Histopathologic Patterns and Cytohistologic Correlation of Thyroid Lesions among Patients with Thyroid Biopsies in Jimma Medical Centre, South West Ethiopia: A Retrospective Study
*Corresponding author: Tewodros Wubshet*, Tewodros Deneke and Eshetu Alemayehu
Thyroid diseases are major health problems that are manifested by alteration in hormone secretion, enlargement of the thyroid gland (goitre), or both. Identifying and characterizing lesions of the thyroid gland has a pivotal role since most of the lesions require medical or surgical management. Fine needle aspiration cytology (FNAC) is an important initial screening tool and histopathologic examination is the gold standard in the definitive diagnosis of thyroid disease.
To assess histopathologic patterns and cytohistologic correlation of thyroid lesions among patients with thyroid biopsy.

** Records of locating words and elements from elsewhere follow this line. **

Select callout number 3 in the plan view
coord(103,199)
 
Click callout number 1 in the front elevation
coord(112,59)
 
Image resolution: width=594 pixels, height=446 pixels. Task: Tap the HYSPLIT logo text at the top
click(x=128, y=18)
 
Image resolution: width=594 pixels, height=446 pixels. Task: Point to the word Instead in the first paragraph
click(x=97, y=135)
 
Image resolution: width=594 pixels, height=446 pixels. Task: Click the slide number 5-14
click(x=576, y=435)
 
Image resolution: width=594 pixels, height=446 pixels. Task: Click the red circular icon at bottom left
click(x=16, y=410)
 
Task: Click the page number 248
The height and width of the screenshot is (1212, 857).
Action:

A five-year retrospective study was conducted with a review of 581 biopsies submitted from thyroidectomy specimens at Jimma University Medical Centre (JUMC), Pathology Department from September 2015 to September 2020. This also includes a review of 286 cases in which fine needle aspiration was done prior to surgery. Data was analysed using Statistical Package for the Social Sciences (SPSS) version 26. Descriptive and analytic studies were done. Cross tabulation, chi square (χ2) test and logistic regression with multivariate analysis were done to look for associations between the study variables.

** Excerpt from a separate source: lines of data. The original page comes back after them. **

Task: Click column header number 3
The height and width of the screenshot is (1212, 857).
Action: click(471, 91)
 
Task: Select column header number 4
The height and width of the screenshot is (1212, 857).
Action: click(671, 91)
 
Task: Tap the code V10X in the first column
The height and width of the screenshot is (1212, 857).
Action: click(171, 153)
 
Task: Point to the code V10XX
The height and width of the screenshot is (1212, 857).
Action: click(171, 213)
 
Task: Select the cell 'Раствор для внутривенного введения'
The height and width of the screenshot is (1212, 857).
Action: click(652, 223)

Majority of thyroid lesions were found to be non-neoplastic and 149 (25.6%) were neoplastic. Colloid goitre was found in 417 (71.8%) cases. Adenoma, carcinoma, and thyroiditis accounted for 54 (9.3%), 95 (16.3%) and 12 (2.1%) cases respectively. Among 286 FNAC results, cyto-histologic correlation was achieved in 233 (86.6%) cases. Sensitivity and specificity of FNAC were 71% and 92.7% respectively, with diagnostic accuracy of 86.6%.
Nodular colloid goitre is by far the most common thyroid lesion and papillary thyroid carcinoma (PTC) is the most frequent histologic type of malignancy. FNAC remains a sensitive, specific and accurate tool in the evaluation and management of thyroid lesions.
Histopathology; FNAC; Cyto-histologic correlation; Goitre; Thyroid cancer.